--- start of Record extracts ---

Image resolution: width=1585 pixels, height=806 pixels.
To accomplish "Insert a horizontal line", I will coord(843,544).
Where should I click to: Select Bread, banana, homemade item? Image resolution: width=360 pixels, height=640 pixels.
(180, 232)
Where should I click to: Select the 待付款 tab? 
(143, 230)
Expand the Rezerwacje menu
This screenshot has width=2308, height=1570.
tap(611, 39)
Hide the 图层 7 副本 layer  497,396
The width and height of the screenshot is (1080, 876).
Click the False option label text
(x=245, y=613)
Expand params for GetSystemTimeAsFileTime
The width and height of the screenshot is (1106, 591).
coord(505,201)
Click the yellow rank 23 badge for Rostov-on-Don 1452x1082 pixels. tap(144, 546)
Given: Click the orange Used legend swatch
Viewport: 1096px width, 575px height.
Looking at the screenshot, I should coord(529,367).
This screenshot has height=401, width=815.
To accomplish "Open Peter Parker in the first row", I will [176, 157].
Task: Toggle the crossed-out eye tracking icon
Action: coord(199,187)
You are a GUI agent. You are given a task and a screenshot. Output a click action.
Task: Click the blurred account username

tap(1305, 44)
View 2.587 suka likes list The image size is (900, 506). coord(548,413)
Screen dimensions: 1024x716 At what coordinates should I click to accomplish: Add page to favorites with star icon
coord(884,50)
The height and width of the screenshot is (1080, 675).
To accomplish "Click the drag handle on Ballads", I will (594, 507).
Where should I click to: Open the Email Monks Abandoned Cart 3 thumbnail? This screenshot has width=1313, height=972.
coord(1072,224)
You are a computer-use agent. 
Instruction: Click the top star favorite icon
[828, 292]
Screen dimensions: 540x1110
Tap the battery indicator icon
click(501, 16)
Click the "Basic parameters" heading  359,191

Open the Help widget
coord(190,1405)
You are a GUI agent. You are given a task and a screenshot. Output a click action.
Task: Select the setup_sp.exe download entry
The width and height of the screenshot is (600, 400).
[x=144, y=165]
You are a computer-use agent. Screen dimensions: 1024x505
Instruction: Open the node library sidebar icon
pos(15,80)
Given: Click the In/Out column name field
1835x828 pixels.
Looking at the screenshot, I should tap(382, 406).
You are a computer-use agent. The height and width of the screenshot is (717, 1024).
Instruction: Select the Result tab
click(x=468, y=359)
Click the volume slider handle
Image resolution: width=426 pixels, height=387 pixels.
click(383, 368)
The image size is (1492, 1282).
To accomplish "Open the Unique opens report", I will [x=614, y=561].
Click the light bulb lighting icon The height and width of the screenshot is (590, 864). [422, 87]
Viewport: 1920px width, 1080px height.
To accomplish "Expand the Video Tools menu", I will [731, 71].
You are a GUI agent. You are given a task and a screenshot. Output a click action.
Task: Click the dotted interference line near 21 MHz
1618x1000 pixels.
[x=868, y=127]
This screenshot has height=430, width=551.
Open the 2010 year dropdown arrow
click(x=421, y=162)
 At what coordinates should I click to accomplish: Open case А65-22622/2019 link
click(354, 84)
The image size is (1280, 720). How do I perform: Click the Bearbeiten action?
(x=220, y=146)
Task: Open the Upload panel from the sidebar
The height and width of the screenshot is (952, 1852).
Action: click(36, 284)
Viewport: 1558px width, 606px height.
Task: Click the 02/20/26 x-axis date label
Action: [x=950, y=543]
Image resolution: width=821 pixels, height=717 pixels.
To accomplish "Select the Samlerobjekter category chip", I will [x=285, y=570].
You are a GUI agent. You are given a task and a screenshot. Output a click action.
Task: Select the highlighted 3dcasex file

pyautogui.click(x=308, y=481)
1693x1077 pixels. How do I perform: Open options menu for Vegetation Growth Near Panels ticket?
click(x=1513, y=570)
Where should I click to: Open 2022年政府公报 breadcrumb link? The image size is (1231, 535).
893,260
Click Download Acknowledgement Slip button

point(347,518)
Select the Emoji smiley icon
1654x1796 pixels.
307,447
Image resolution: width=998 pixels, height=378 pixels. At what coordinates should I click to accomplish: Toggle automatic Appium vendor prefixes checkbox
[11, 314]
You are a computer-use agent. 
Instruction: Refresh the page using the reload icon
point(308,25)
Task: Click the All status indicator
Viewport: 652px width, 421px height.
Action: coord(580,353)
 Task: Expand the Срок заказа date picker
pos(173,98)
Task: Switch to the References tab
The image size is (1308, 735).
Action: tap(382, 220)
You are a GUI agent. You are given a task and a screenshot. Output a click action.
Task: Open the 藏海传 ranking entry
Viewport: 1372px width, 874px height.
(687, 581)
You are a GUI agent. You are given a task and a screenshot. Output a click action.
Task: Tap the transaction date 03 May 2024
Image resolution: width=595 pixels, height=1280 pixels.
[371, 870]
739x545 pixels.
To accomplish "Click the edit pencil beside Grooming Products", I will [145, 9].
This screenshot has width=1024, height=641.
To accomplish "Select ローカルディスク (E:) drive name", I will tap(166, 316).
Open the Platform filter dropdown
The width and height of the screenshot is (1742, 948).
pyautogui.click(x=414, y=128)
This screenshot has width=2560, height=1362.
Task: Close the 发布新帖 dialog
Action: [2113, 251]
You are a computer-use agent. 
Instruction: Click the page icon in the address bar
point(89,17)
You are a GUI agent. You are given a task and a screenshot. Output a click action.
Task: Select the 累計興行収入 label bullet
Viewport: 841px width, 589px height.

--- end of Record extracts ---

▶ **Required work**:
Display every line of the data above that contains the string "dimensions".

▶ **Written reply**:
Screen dimensions: 1024x716 At what coordinates should I click to accomplish: Add page to favorites with star icon
Screen dimensions: 540x1110
You are a computer-use agent. Screen dimensions: 1024x505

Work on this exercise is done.